What to produce
Print only the closing part of the entries. It starts at the line containing "Screen dimensions: 1117x1092" and includes the final line, exactly as written.

Data for processing

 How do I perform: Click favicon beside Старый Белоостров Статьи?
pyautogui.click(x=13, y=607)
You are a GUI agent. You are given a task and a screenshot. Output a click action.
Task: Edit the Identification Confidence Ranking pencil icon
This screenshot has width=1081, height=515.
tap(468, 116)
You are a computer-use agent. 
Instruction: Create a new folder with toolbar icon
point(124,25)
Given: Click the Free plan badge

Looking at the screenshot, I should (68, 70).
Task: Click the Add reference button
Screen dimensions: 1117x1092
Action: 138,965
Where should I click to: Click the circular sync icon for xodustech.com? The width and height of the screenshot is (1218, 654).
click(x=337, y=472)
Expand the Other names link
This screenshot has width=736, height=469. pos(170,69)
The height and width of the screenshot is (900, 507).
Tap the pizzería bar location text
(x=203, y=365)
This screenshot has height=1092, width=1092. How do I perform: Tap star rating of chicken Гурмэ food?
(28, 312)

Solution to this problem
Screen dimensions: 1117x1092
Action: 138,965
Where should I click to: Click the circular sync icon for xodustech.com? The width and height of the screenshot is (1218, 654).
click(x=337, y=472)
Expand the Other names link
This screenshot has width=736, height=469. pos(170,69)
The height and width of the screenshot is (900, 507).
Tap the pizzería bar location text
(x=203, y=365)
This screenshot has height=1092, width=1092. How do I perform: Tap star rating of chicken Гурмэ food?
(28, 312)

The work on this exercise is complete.